Identify and copy all lines of the material where the string "computer" is found.

++++++

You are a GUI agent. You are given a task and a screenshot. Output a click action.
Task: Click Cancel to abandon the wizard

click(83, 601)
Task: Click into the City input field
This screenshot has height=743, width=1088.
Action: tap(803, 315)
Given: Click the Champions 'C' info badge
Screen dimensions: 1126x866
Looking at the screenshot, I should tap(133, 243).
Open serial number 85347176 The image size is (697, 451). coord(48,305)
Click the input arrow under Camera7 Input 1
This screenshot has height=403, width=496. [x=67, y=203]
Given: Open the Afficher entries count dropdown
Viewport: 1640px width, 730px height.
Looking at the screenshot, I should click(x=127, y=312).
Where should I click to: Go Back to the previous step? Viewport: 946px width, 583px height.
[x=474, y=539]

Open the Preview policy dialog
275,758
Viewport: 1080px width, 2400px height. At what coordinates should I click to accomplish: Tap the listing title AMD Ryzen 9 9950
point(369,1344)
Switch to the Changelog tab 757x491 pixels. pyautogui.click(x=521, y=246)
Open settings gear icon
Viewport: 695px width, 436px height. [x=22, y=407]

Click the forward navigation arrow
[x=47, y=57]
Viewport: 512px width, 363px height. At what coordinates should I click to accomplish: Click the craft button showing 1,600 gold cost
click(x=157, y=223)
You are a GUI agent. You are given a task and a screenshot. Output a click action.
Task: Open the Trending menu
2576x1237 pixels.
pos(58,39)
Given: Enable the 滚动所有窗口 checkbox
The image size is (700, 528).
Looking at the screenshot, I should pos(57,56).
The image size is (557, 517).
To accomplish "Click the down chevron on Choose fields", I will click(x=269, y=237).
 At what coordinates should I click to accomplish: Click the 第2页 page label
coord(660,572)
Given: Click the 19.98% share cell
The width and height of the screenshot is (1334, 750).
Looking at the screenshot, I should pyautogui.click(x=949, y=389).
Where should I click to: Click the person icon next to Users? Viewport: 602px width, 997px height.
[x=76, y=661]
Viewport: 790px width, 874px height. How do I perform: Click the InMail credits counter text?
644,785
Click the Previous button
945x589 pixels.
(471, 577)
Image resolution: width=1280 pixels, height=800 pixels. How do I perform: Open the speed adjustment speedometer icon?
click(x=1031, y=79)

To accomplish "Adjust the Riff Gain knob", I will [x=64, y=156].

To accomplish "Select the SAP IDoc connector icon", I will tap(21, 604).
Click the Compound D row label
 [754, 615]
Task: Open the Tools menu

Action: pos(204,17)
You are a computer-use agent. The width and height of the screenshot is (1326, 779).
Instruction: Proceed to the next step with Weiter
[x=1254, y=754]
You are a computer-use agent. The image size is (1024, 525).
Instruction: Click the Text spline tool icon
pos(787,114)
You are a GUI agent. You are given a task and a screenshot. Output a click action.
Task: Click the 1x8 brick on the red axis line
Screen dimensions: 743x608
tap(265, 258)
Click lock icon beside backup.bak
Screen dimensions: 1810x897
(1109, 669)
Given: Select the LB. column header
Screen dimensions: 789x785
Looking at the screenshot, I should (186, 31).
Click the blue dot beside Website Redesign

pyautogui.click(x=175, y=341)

++++++

### EXERCISE SOLUTION:
You are a computer-use agent. The width and height of the screenshot is (1326, 779).
You are a computer-use agent. The image size is (1024, 525).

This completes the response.